*** Begin section ***

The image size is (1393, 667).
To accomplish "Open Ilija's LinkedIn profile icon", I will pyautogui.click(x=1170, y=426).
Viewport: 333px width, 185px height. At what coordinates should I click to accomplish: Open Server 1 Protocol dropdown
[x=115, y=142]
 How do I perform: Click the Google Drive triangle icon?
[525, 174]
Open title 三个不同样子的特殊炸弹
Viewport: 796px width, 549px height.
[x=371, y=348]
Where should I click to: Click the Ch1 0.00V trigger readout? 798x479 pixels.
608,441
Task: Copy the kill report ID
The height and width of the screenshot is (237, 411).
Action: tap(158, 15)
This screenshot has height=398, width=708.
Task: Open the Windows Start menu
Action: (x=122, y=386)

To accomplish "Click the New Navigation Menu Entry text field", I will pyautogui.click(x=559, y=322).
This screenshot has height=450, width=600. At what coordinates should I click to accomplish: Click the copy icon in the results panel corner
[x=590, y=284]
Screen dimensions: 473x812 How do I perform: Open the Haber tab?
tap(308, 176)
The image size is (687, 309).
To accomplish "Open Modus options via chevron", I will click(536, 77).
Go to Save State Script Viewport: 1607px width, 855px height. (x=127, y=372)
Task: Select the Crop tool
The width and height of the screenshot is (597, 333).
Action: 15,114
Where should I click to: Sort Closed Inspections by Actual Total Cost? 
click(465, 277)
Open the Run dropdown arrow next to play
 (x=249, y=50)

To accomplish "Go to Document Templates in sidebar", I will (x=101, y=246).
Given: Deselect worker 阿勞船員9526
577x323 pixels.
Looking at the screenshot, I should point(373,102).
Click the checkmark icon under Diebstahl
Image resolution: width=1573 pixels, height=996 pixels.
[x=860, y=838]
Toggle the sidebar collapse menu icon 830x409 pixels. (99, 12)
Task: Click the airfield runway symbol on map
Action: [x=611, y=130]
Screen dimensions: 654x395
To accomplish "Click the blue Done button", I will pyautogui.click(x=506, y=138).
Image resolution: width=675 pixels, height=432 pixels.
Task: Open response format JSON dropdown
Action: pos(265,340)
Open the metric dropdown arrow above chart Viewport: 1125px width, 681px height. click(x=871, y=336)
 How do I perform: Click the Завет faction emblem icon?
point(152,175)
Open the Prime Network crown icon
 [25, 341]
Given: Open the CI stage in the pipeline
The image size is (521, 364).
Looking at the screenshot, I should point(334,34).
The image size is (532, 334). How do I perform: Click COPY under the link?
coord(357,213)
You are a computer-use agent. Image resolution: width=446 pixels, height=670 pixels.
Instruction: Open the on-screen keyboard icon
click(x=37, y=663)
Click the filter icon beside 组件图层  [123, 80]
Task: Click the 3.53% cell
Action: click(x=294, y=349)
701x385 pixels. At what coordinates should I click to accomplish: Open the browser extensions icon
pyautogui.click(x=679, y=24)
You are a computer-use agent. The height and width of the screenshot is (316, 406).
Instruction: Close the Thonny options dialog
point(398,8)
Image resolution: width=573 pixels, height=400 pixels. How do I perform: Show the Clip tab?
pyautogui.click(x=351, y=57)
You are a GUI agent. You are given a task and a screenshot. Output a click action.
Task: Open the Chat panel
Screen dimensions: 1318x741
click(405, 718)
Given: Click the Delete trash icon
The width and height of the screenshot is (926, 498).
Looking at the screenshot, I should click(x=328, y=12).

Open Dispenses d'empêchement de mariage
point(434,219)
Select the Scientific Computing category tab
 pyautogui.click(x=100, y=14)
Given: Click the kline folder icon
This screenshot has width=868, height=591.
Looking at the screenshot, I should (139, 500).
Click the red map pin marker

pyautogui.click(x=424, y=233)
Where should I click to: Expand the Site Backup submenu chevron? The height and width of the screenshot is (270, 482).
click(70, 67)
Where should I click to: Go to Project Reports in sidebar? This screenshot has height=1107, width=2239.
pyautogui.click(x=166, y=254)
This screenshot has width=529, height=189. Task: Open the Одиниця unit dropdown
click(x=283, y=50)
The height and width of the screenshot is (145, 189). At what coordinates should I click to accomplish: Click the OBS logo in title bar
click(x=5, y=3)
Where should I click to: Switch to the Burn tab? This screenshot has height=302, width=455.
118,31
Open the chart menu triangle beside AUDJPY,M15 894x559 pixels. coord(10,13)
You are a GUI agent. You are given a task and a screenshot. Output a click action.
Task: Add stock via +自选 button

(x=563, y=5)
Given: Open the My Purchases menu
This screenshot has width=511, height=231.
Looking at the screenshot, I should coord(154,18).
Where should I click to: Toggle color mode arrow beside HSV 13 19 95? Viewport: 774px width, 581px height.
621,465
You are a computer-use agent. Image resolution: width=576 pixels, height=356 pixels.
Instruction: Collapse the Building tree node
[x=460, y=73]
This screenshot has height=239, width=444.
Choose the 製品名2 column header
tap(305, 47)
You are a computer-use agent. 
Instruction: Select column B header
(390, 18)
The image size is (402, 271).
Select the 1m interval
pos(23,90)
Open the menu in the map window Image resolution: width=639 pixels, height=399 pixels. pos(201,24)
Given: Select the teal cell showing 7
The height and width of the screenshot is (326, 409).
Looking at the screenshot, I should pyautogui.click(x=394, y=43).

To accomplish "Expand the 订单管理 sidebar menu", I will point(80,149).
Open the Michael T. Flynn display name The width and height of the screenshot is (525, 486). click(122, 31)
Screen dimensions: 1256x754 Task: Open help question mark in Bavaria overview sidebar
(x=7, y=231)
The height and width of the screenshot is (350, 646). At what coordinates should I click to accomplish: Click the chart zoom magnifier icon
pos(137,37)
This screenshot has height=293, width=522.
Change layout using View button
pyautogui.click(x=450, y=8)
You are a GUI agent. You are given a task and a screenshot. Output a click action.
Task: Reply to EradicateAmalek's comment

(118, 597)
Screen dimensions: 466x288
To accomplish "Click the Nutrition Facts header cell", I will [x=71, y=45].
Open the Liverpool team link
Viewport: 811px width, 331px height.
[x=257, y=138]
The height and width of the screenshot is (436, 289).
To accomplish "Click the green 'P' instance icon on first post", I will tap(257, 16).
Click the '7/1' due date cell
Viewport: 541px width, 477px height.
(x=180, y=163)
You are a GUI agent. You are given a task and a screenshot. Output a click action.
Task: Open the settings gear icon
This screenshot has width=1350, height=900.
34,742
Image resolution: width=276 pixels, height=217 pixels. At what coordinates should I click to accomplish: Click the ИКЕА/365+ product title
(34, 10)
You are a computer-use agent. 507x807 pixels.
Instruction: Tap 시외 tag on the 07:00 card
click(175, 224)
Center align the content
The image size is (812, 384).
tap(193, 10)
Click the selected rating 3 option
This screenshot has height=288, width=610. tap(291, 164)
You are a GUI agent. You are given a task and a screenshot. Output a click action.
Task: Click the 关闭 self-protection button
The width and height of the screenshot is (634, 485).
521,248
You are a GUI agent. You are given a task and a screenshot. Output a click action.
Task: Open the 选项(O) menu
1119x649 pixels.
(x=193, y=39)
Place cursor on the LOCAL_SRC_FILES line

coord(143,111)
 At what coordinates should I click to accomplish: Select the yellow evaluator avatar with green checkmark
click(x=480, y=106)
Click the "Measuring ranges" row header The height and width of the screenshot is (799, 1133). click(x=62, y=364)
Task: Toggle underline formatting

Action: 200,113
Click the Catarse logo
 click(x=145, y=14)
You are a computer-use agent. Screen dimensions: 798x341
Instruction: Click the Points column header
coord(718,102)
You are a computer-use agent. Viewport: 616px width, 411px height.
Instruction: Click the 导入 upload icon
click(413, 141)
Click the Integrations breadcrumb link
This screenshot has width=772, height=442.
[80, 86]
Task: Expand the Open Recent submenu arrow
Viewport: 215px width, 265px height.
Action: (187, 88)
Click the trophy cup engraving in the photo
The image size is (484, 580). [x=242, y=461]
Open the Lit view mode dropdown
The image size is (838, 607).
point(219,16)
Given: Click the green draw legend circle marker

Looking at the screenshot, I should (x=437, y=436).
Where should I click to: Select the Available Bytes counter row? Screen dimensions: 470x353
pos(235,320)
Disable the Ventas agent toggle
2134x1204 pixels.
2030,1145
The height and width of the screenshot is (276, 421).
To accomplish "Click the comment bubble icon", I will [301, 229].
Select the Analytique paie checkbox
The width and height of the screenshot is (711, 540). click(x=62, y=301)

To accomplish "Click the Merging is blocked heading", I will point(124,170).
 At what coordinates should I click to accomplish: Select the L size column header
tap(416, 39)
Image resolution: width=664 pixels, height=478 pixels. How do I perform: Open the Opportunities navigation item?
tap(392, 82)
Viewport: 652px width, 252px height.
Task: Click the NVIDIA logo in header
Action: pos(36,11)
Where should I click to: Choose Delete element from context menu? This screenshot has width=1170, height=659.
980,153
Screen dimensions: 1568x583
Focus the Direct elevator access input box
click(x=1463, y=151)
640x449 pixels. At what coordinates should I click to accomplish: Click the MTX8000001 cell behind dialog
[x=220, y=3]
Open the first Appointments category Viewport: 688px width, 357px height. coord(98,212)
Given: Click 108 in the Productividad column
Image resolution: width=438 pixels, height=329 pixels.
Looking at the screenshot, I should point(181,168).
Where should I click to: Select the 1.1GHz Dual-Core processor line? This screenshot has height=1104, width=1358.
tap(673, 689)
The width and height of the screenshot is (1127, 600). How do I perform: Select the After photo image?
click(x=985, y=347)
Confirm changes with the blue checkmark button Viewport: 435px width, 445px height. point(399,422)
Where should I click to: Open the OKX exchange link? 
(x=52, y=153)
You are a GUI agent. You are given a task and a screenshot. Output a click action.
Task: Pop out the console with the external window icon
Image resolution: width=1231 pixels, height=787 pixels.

*** End section ***

▶ [EXERCISE PROMPT] Repeat, word for word, the lines from the opening of the material through the line containing "Task: Copy the kill report ID".

▶ [SOLUTION FOR THIS EXERCISE]
The image size is (1393, 667).
To accomplish "Open Ilija's LinkedIn profile icon", I will pyautogui.click(x=1170, y=426).
Viewport: 333px width, 185px height. At what coordinates should I click to accomplish: Open Server 1 Protocol dropdown
[x=115, y=142]
 How do I perform: Click the Google Drive triangle icon?
[525, 174]
Open title 三个不同样子的特殊炸弹
Viewport: 796px width, 549px height.
[x=371, y=348]
Where should I click to: Click the Ch1 0.00V trigger readout? 798x479 pixels.
608,441
Task: Copy the kill report ID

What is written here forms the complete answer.